Welch ein(e) Freud

Davon, dass ich mich durch meine Psychotherapie-Weiterbildung gebildeter fühlen würde, kann nicht die Rede sein. Vielmehr gehe ich wöchentlich dort hin, setze mich an den immer gleichen Platz, frage mich, was ich Schlaues in die Runde werfen könnte, damit die anderen nicht das Gefühl haben, ich würde mich nicht interessieren, nur um dann – wie gestern – einen oberdämlichen Satz ins Grüppchen zu schmettern, der dann kommentarlos übergangen wird. Jawoll, so sieht’s aus: K.O.M.M.E.N.T.A.R.L.O.S.

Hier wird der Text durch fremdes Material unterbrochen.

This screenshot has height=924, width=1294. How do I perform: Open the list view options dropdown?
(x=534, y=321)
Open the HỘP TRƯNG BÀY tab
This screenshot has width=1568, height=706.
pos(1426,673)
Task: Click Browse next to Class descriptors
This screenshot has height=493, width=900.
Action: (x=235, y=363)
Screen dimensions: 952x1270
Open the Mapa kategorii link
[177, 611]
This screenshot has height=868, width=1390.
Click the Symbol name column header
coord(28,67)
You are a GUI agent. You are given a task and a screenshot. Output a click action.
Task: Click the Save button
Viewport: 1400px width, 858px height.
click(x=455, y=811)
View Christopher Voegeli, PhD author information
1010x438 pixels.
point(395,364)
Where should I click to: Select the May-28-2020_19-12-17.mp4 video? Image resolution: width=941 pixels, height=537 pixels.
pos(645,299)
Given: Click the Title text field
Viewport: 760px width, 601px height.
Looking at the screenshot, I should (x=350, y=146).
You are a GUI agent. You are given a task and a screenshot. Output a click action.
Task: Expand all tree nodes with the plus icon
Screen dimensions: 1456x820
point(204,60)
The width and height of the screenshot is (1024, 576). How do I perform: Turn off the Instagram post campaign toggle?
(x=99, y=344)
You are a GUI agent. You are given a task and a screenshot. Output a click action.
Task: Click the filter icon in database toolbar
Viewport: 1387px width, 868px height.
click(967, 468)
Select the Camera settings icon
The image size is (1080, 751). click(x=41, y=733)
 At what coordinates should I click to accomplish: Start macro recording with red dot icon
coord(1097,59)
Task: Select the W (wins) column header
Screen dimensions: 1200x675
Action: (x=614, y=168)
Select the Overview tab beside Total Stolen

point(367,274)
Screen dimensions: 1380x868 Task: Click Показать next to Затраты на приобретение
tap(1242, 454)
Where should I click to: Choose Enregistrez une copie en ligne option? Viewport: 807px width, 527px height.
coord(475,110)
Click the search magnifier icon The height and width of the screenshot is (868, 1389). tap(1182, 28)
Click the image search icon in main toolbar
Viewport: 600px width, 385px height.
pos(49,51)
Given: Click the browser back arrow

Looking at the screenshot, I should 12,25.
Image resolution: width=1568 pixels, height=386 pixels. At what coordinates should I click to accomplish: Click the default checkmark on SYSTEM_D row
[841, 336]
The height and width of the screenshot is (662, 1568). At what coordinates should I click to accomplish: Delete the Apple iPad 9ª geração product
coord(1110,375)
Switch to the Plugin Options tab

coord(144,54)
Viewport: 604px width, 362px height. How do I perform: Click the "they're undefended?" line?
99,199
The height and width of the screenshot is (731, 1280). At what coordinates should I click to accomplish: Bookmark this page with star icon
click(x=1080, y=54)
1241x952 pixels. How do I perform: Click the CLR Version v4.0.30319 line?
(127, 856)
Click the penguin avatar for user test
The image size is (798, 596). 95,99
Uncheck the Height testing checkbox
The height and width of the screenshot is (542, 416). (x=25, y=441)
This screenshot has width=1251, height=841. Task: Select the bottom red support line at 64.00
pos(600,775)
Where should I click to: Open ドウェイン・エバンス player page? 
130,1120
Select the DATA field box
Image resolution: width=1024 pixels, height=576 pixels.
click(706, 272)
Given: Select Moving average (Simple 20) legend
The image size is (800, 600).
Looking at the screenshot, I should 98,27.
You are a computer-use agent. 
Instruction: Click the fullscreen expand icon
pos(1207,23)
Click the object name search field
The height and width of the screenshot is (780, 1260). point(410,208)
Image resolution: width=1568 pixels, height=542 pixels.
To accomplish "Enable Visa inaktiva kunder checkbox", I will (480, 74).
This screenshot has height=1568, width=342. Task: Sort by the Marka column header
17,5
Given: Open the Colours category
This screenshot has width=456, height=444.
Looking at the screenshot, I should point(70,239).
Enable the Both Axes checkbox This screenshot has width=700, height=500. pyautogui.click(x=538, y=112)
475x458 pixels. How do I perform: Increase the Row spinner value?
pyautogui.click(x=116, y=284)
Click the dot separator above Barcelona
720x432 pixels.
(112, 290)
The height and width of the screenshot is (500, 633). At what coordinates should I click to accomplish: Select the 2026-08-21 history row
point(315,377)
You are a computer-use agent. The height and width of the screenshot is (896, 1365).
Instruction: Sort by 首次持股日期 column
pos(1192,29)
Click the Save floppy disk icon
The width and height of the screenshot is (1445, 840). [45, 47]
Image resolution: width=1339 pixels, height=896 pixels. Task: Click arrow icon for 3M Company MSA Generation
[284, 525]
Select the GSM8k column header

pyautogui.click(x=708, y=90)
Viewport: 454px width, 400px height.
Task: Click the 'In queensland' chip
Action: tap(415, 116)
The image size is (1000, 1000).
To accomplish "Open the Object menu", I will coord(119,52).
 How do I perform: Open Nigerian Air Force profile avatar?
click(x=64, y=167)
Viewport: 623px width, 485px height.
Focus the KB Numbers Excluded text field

Etwas sagen, nur damit man etwas gesagt hat, ist eben nicht wirklich schlau. Und dass sollte man scheinbar unbedingt sein in diesem freudianischen Trüppchen. Aber was soll ich denn machen, wenn die Leiterin des Kurses jedes Mal am Ende der 90 Minuten rehäugig in die Runde blickt und fragt, wieso einige so still gewesen sind… Es ist auch nicht gerade förderlich für mein therapeutisches Selbstvertrauen, dass in der Runde einige Exemplare sitzen, die scheinbar die psychoanalytische Weisheit mit Löffeln gefressen haben. Es klingt dann in etwa so (stellt es euch am besten mit versnobt hochgestrecktem kleinen Finger, filigranen Porzellantässchen mit lauwarmem Grüntee und klassisch anmutender Hintergrundmusik der extravaganten Sorte vor): „Bei dem, was du da gerade gesagt hast, kommt mir Lacans Begriff der Begierde in den Sinn: Blablablaba Zitat von Lacan Blablablabla. Und da musste ich leicht schmunzeln, denn ebendieser Begriff zeugt ja genau davon, dass er das darunterliegende Konstrukt nicht verstanden hat.“ – „Ich kann dir da nicht zustimmen, denn als ich Freuds Text aus dem Jahr Anno Deine Mutter studiert habe, fiel mir sofort auf, dass er nicht als eigensinniger Revolutionär sondern ganz einfach als Kind seiner Zeit angesehen werden muss, um ihn vollumfassend zu verstehen.“ – „Vielleicht hast du recht, ganz einfach gesprochen könnte man also auch meinen, die Theorie des Strukturmodells, welche auf die ursprüngliche topische Struktur folgte, dient insbesondere der Ergänzung anstatt der gänzlichen Ablösung seiner alten Theorie?“ Meine Fresse, könnt ihr mal die Stöcke aus euren Allerwertesten nehmen bitte?! Ja, ich habe auch Psychologie studiert. Ja, ich arbeite auch mit Patient:innen. Ja, ich habe dieselbe Ausbildung gewählt. Aber deshalb muss ich noch lange nicht hier sitzen und so tun, als ob ich f*** Freud höchstpersönlich wäre.